Can I get a royal pardon?
It is not particularly well known that under the Australian constitution, the government has the power to grant what amounts to a royal pardon. Its official title is the royal prerogative of mercy, and it can be granted by the governor-general or state governor as the representative of the British monarch – Australia’s head of state – on the recommendation of the attorney-general.
What is the royal prerogative of mercy?
The royal prerogative of mercy lies in the ancient power of the monarch to bestow mercy on a convicted offender and to redress a miscarriage of justice.
Monarchs having the right to show mercy goes back for millenia, but the first official record of this process was in the early 1600s, when a convicted person, usually facing the death penalty, could appeal to the monarch for mercy and instead serve a life sentence or be transported.
It does not overturn a conviction, nor interfere in the court processes. Basically, mercy is not the subject of legal rights. It begins where legal rights end.
A royal pardon is rarely granted. In 2013 the Crown granted a posthumous royal pardon to UK wartime codebreaker Alan Turing, who was convicted over a homosexual relationship.

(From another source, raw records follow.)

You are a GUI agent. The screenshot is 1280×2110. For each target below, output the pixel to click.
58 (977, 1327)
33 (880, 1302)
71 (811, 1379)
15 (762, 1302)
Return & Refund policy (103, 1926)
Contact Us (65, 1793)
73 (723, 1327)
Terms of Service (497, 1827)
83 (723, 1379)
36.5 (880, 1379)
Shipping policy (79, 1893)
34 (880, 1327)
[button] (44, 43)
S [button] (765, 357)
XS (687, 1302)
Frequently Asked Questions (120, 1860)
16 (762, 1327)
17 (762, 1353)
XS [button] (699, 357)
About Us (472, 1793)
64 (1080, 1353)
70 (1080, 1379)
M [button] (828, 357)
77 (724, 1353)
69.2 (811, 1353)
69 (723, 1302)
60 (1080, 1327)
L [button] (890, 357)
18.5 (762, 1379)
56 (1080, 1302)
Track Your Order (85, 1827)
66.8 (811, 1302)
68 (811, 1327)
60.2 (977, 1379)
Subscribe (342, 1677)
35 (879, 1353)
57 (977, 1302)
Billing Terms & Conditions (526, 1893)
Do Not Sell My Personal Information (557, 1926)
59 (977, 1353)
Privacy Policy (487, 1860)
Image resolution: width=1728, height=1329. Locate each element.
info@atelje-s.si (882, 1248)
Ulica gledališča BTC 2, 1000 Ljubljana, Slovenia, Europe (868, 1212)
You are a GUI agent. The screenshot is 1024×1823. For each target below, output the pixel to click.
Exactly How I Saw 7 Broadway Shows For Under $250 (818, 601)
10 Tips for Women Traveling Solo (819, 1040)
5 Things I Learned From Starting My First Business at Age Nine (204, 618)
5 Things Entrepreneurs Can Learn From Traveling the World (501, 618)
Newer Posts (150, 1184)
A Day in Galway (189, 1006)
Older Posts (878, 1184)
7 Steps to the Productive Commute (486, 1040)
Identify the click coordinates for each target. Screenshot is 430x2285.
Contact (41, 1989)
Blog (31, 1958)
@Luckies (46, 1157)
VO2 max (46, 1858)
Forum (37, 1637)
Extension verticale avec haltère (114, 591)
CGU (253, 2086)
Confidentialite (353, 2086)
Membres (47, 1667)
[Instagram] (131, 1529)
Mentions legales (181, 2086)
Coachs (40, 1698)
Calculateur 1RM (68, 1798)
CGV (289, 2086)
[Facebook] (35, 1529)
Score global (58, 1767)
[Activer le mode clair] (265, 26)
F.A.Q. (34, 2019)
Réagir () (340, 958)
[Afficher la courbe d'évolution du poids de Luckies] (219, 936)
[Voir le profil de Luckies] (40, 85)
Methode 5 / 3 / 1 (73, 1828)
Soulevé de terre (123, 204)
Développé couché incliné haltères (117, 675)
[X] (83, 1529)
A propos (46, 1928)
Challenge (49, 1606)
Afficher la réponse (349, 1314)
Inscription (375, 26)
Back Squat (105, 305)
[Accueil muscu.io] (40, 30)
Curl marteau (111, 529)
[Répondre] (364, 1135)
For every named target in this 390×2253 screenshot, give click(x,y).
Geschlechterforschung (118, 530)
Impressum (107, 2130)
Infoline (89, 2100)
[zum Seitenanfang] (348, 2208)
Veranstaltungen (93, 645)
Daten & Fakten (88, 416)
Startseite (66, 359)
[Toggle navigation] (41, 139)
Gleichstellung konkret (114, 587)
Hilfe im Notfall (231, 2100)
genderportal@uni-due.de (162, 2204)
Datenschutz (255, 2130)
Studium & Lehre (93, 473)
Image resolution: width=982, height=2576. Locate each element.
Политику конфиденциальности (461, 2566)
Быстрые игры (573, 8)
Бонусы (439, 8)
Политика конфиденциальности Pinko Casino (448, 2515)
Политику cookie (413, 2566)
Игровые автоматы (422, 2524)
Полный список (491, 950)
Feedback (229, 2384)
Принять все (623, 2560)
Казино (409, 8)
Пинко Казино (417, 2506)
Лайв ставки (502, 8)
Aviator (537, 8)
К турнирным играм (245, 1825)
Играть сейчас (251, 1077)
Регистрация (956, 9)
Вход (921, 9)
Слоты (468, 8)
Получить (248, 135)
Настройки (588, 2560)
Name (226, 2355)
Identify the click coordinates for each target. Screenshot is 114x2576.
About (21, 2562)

The commonwealth parliamentary library reports that between 1990 and 2012, only four pardons were issued. A number of full and partial remissions of fines were granted, most commonly on the basis of financial hardship.
Process for applying for a royal pardon
An application for mercy must be in writing and must provide detailed information on the case. Government advice states applicants should seek their own legal advice before lodging an application.
Under the prerogative in Australia, the governor-general may act on the advice of the government to grant a free and absolute pardon, a conditional pardon or a remission of penalty, or to order a non-judicial inquiry into a conviction.
States and territories have enacted similar legislation, allowing the attorney-general to refer a convicted federal offender’s case to a state or territory appeal court.
Morally and technically innocent of the offence
A grant of mercy generally only applies if the convicted person is “morally and technically innocent of the offence” and there is no remaining avenue of appeal. There is a broad provision for exceptional circumstances.
In 2012 the Australian government rejected appeals for a pardon for “Breaker” Morant and others who were executed in 1902 for killing civilians during the Boer War.
The then attorney general Nicola Roxon said a pardon is only granted where the offender is both morally and technically innocent of the offence. She said Morant and others did kill civilians, regardless of whether they were following orders.
NSW to release information about pardons granted
Pardons are usually not publicised, as attorneys-general don’t want to be swamped by petitions and appeals.
However, NSW attorney-general Mark Speakman plans to bring in legislation allowing him to release selected information relating to the royal prerogative of mercy reviews of conviction or sentence, once changes have been made to the NSW Crimes (Appeal and Review) Act 2001 and privacy laws.
Mr Speakman revealed that during 2020 eight petitions in NSW were declined, while one was granted. Those rejected included traffic, drug, indecency and assault offences. A woman was granted a remission for driving while disqualified, as she lived in a remote town.
In 2019 five petitions were rejected, including a person who claimed they had been forced to confess to murder. A petition for a carnal knowledge conviction was accepted due to the age of the offender at the time of the offence.